By Quaid Najmi
Mumbai, Jan 4 (SocialNews.XYZ) In an unprecedented move in the state police administration, the Maharashtra government on Wednesday appointed senior IPS officer and Additional Director General of Police Deven Bharati as the Special Commissioner of Police for Mumbai, as per an official announcement.
The post of Special Commissioner of Police, Mumbai has been created for the first time by the state government. The present Commissioner of Police is Vivek Phansalkar, appointed in July 2022.
Bharti, an IPS officer of the 1994 batch, has earlier held several top assignments including Joint Commissioner of Police, Additional Commissioner of Police, head of Maharashtra ATS, and Joint Managing Director of Maharashtra State Security Corporation.
As per a government notification, the new Special Commissioner of Police (Bharti) will function below the Mumbai Commissioner of Police (Phansalkar), and supervise and oversee the works of all the Joint Commissioners of Police.
The state government's decision has created a flutter in state police circles with apprehensions that this could lead to a "dual centre of power" and "clash of interests", especially since the key responsibility areas are not specified for the new incumbent, besides raising many other questions.
A former DGP-level officer, preferring anonymity, observed that "political wisdom behind the decision" is not clear but it could prove detrimental to the overall interests of the elite Mumbai Police which enjoys a global reputation.
Slamming the move of Chief Minister Eknath Shinde-Deputy CM Devendra Fadnavis government, the opposition Maha Vikas Aghadi (MVA) said that this is an indicator of the power struggle at the political levels, particularly with the upcoming elections to the BMC and other major civic bodies.
"This is an attempt by Fadnavis (who holds the Home portfolio) to create his own 'parallel system' to divide the highly disciplined Mumbai Police force," Congress chief spokesperson Atul Londhe said.

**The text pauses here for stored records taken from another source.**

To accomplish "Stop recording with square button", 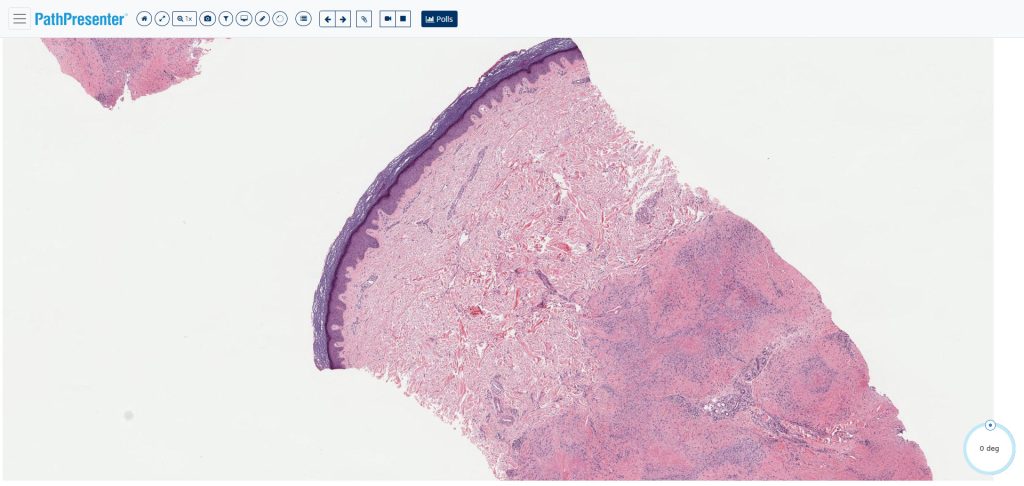I will point(404,19).
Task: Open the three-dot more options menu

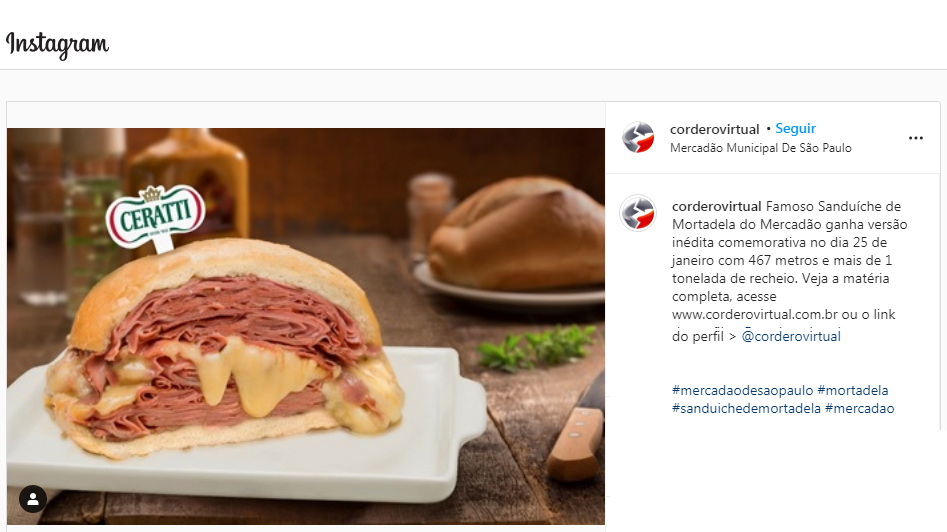Action: coord(916,138)
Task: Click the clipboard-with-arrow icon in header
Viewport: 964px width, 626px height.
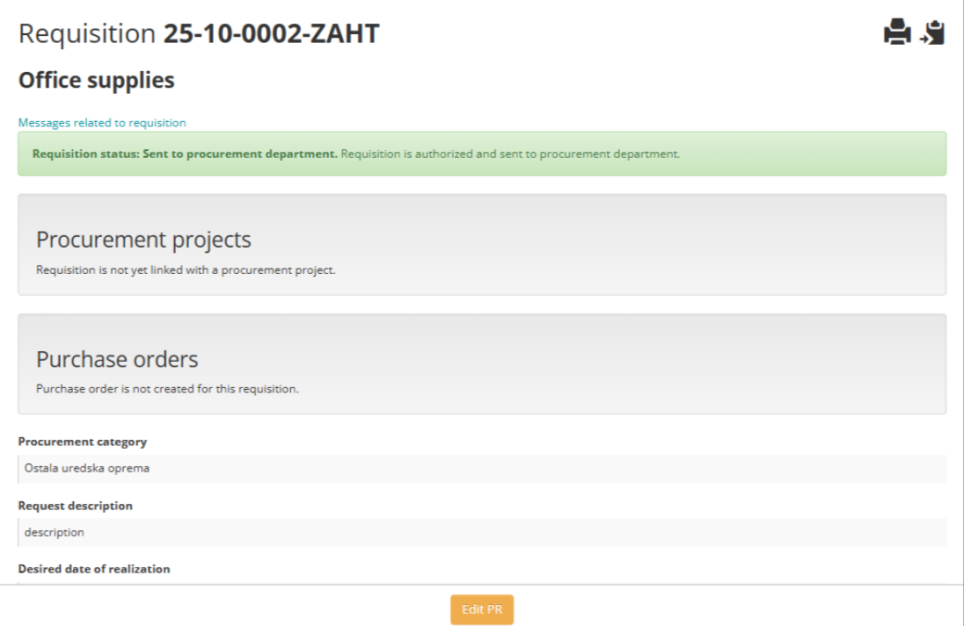Action: (933, 33)
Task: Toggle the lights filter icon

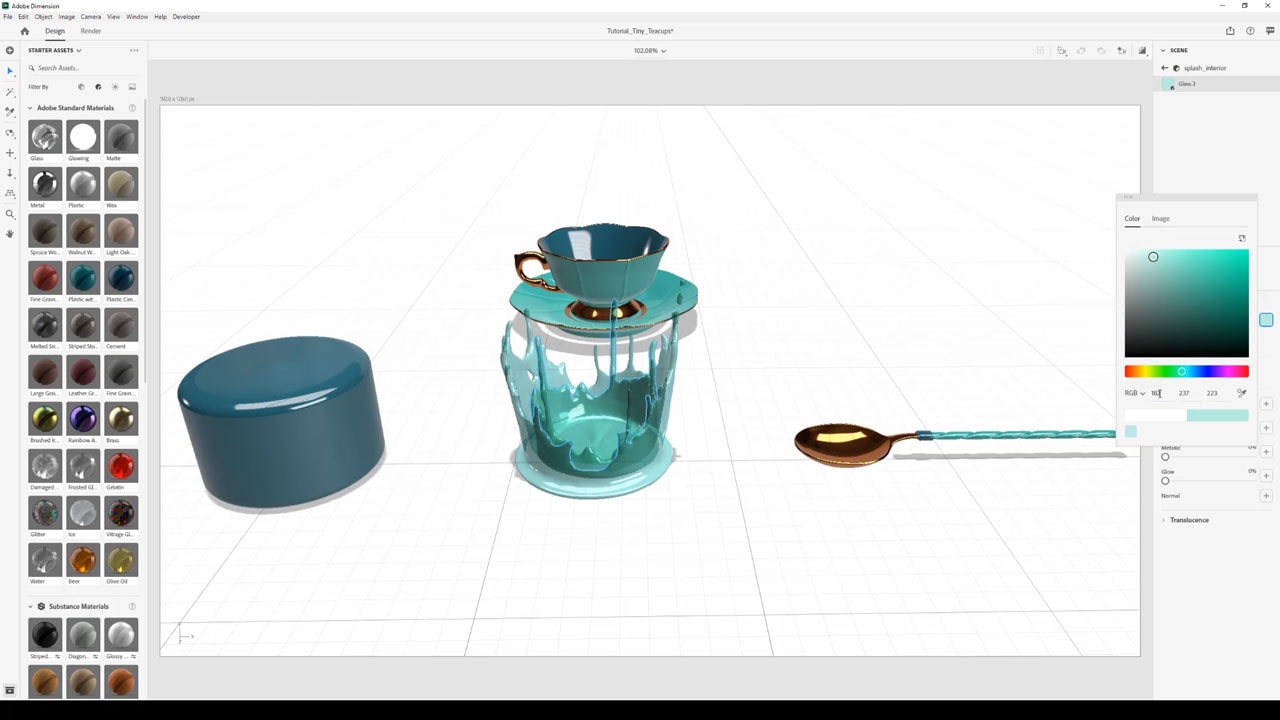Action: [x=115, y=87]
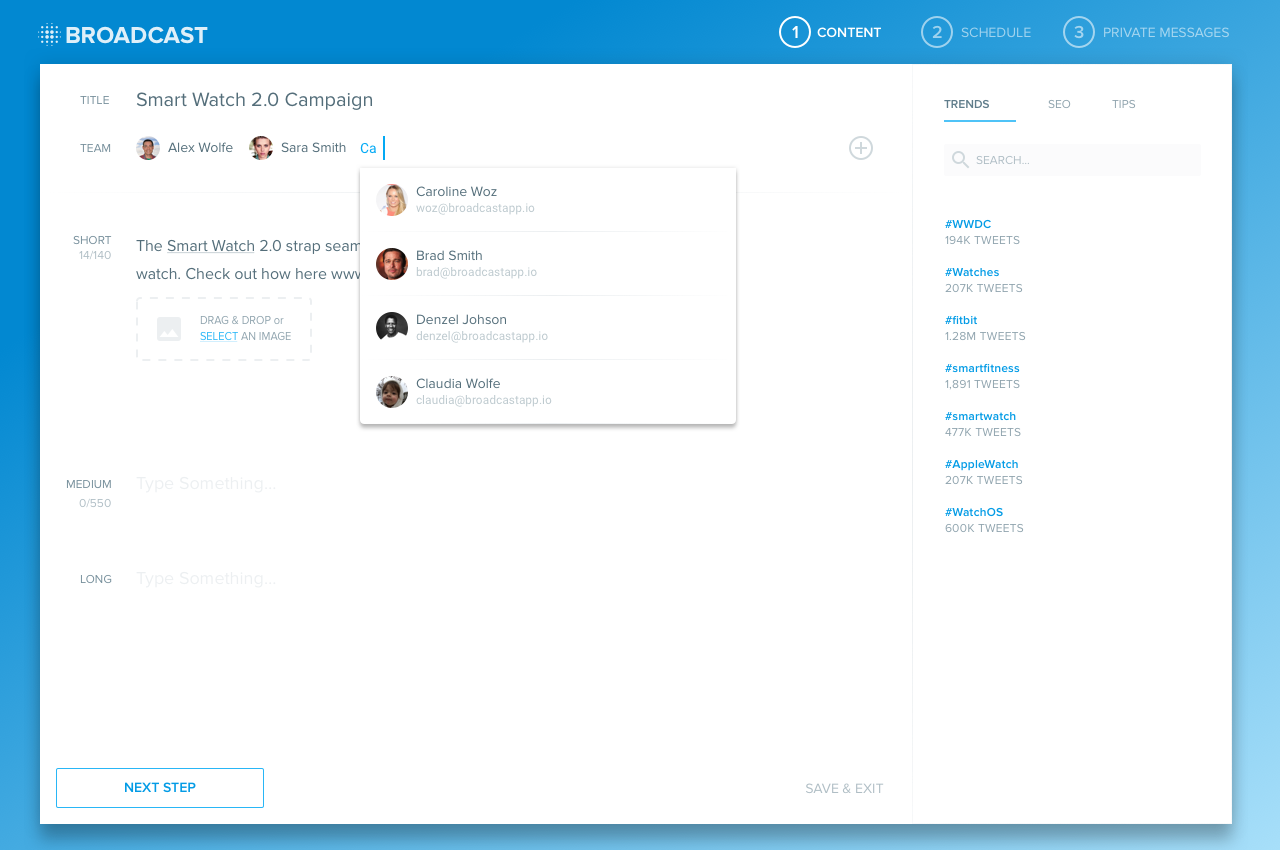Click the Broadcast logo icon

coord(49,35)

NCP chief spokesperson Mahesh Tapase said the move lacks "rationale" and wondered if the government will consider appointing a Special Chief Secretary for the state, or a Special Municipal Commissioner for Mumbai, or even a Special Governor in the state to reduce the burden of the incumbents.

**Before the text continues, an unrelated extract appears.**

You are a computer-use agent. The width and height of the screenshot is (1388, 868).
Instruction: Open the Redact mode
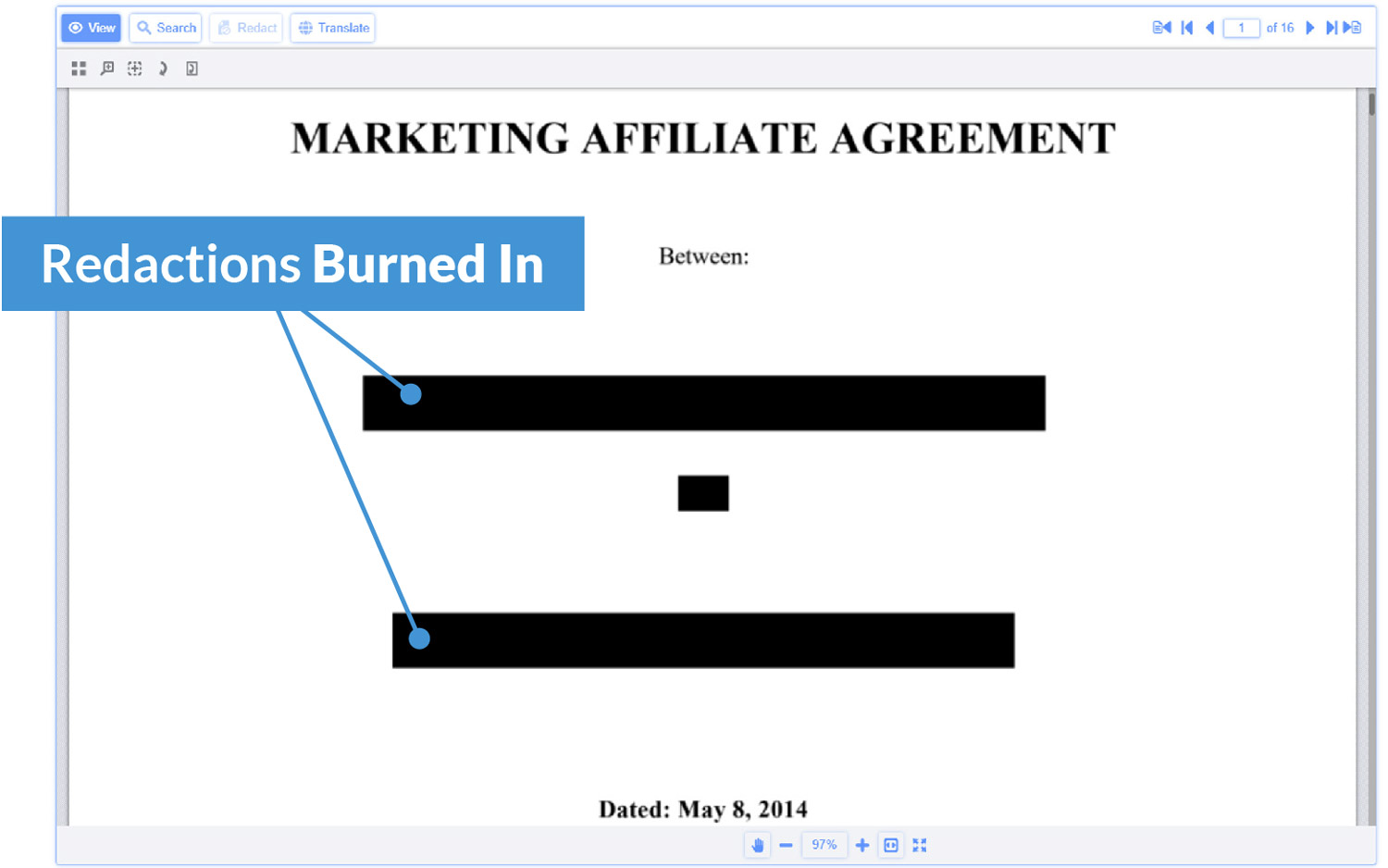point(245,28)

Flaying the move, Shiv Sena-UBT spokesperson Kishore Tiwari said that since the Balasahebanchi Shiv Sena-Bharatiya Janata Party (BSS-BJP) regime is at a standstill with just 20 ministers holding dozens of departments, Shinde-Fadnavis should seriously contemplate on a 'Special CM' and 'Special Deputy CM' to lessen their workload.
Former Additional Deputy Commissioner, Maharashtra State Intelligence Department Shirish Inamdar suspects this could be a prelude to split the Mumbai Commissionerate into the city and suburbs, given the huge expanse of the country's commercial capital.
"This situation, akin to two swords in once scabbard, has the potential to create massive clashes, lead to a dual loyalty syndrome in the rank and file and result in groupism, indiscipline and loss of authority," said a concerned Inamdar.
NCP national spokesperson Clyde Crasteo said the move will result in a "checknut" in the police department and pointedly asked: "Has the government lost confidence in the current CoP (Phansalkar) to appoint a Special CoP below him, is the decision acceptable to all, and will it now be implemented in other Police Commissionerates in Maharashtra."
Terming the move as "wrong and unacceptable" Londhe asked whether the stalled government will even divide the governance system to appoint Special Collectors for all districts, Special Superintendents of Police', etc to defraud the people of Maharashtra for their political ambitions.
Tiwari and Tapase wonder that if the Special Commissioner of Police will oversee the work of the other Joint CoPs, "then what will the Commissioner (Phansalkar) do", and warn that it can hit the morale of the entire police force.
Other former officers also questioned whether this post will be a permanent one or only "one-time situation or individual specific", it will be for how long, and whether it would be replicated at all levels.
The Mumbai Police's origins are traced to 1661, and the present formalised system of Commissioners of Police started in 1864.